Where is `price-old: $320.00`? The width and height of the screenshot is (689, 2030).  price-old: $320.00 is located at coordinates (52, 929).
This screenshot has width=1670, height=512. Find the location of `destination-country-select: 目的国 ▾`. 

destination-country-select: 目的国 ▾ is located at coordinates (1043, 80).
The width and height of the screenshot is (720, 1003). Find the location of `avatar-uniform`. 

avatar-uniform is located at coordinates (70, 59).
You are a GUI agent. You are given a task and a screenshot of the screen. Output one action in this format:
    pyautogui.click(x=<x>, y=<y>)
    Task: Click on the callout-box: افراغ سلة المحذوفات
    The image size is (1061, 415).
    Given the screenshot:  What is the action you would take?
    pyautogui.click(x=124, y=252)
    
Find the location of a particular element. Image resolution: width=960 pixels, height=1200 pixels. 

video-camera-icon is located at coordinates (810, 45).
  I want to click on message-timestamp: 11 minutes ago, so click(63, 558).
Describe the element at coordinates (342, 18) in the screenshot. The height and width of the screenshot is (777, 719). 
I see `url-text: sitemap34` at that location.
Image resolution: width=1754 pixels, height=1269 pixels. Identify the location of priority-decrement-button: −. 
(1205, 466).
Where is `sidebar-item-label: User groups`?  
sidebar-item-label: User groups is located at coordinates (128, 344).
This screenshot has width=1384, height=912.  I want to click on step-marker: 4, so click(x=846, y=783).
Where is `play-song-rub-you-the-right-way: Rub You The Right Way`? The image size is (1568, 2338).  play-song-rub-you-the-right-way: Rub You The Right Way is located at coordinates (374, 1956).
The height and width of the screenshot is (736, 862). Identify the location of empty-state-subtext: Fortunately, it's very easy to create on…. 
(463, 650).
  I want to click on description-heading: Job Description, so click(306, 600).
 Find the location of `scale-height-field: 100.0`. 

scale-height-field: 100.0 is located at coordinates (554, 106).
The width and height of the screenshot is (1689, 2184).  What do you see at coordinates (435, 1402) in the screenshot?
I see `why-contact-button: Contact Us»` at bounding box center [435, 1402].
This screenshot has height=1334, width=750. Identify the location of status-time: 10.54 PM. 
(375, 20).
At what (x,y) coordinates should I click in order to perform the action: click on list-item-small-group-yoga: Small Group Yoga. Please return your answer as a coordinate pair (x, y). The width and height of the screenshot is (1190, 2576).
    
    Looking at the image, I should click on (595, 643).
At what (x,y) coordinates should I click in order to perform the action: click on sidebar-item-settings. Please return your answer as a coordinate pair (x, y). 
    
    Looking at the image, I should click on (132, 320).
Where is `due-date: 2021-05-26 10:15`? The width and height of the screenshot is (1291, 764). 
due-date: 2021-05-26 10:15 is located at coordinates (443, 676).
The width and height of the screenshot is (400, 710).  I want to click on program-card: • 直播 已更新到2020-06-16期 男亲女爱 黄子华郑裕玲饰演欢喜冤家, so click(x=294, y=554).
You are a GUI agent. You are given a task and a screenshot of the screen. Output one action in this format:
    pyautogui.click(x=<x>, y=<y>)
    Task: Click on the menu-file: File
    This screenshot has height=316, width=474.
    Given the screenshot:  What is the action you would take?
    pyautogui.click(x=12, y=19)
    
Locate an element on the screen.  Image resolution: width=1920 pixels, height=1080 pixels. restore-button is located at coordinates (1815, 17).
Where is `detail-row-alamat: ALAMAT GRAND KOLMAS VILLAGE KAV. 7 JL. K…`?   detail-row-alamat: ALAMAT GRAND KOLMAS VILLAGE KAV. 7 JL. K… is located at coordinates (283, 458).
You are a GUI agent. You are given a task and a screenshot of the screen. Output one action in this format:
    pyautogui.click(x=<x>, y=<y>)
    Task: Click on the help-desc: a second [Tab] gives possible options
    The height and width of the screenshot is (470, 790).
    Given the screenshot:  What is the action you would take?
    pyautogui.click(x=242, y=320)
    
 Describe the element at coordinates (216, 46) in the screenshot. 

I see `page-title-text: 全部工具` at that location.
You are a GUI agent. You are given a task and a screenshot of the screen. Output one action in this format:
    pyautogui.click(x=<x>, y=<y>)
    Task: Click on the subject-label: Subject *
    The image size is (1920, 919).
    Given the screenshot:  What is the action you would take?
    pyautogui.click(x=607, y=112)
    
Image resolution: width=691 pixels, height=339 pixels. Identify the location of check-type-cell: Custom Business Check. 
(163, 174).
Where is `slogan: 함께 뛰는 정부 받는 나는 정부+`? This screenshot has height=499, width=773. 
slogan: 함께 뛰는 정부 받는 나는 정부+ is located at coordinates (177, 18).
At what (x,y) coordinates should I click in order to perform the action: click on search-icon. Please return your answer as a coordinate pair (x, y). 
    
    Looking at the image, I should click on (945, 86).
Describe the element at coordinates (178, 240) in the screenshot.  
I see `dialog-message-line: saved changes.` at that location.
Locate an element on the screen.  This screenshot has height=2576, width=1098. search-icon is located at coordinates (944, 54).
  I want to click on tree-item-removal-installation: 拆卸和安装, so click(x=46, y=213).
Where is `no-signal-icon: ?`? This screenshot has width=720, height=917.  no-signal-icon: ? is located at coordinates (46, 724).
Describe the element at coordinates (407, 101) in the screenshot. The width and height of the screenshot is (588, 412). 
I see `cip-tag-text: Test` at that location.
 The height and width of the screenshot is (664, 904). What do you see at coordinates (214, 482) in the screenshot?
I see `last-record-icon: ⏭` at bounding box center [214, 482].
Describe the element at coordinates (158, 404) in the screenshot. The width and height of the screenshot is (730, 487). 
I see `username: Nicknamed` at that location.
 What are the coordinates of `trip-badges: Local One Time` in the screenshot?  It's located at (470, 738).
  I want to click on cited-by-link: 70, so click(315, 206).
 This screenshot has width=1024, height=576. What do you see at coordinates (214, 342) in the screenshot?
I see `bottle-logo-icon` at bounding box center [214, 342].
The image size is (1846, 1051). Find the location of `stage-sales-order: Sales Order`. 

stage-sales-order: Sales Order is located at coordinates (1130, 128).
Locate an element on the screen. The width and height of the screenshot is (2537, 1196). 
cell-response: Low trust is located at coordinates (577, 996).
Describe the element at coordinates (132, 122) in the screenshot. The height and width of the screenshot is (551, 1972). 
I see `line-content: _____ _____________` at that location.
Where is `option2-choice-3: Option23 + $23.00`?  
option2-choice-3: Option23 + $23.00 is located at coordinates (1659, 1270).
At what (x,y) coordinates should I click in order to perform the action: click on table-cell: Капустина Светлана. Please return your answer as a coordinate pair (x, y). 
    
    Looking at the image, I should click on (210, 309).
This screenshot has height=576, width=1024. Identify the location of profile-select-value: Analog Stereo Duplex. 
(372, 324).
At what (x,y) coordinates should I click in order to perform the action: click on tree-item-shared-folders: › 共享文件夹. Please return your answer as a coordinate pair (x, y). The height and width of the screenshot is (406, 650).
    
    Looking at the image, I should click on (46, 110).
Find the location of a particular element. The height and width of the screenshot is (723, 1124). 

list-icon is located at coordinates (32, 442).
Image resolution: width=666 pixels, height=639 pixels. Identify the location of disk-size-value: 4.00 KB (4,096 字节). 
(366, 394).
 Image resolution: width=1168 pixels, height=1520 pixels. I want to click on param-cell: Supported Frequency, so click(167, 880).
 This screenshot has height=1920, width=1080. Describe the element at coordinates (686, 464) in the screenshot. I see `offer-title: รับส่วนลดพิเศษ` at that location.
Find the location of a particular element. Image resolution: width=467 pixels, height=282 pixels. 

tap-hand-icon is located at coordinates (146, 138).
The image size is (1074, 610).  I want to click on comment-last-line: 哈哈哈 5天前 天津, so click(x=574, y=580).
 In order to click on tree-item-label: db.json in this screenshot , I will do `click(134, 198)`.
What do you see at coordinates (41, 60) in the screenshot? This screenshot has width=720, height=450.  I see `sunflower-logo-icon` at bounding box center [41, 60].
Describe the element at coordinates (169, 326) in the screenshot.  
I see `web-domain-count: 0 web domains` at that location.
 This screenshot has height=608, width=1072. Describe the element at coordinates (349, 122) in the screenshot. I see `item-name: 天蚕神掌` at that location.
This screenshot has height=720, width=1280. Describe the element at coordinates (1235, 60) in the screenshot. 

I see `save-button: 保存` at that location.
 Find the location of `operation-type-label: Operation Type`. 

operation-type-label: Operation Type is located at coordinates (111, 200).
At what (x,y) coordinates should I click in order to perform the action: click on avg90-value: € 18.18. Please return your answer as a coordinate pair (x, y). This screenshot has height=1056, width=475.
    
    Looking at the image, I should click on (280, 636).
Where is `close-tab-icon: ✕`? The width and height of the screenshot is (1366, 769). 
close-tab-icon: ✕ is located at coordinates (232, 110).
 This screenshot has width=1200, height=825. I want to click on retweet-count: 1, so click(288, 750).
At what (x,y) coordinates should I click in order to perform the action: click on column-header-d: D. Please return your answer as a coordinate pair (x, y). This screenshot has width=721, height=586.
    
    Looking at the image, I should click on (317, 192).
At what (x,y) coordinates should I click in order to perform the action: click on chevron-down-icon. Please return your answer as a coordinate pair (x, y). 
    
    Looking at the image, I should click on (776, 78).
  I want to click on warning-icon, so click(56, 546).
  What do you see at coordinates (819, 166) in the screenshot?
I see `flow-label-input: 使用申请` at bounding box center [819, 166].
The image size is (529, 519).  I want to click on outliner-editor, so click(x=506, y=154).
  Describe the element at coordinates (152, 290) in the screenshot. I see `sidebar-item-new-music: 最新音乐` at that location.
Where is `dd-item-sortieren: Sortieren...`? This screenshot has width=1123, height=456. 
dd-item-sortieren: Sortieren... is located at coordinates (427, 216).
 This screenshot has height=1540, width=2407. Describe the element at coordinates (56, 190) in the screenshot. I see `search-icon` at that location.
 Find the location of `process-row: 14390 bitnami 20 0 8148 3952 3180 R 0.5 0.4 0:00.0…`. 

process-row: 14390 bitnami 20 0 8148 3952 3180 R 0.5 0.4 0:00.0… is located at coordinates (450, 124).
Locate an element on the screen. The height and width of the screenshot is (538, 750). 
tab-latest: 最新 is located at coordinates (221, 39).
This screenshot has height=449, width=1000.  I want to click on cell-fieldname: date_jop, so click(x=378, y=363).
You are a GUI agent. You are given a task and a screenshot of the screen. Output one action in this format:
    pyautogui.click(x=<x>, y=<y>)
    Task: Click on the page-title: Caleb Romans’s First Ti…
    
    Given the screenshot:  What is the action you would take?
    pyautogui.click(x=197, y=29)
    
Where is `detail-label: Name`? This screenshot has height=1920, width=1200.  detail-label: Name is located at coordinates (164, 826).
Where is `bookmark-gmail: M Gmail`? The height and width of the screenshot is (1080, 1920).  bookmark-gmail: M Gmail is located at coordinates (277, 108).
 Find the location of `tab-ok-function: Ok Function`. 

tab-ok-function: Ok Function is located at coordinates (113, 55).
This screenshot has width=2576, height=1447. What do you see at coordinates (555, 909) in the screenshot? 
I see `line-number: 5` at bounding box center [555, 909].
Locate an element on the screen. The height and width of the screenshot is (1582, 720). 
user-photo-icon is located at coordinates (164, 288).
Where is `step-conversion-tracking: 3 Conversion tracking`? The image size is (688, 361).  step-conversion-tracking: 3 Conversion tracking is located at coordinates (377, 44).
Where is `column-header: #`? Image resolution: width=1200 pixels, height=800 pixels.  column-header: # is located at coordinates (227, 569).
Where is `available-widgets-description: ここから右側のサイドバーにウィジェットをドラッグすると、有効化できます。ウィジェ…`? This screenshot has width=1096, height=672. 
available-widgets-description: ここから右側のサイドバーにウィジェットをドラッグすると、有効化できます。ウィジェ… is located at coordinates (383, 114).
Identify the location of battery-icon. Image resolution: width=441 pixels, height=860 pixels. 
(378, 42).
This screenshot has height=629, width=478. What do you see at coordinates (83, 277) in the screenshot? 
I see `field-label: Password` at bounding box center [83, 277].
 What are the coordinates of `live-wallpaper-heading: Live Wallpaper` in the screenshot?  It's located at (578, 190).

•••

Exercise: Give the lines of the listing again, from the line that contains "is (406, 650)." through the line that contains "list-icon is located", inclusive. Put "image" in place of "screenshot" and leave everything else unchanged.

Exercise result:
At what (x,y) coordinates should I click in order to perform the action: click on tree-item-shared-folders: › 共享文件夹. Please return your answer as a coordinate pair (x, y). The height and width of the image is (406, 650).
    
    Looking at the image, I should click on (46, 110).
Find the location of a particular element. The height and width of the image is (723, 1124). 

list-icon is located at coordinates (32, 442).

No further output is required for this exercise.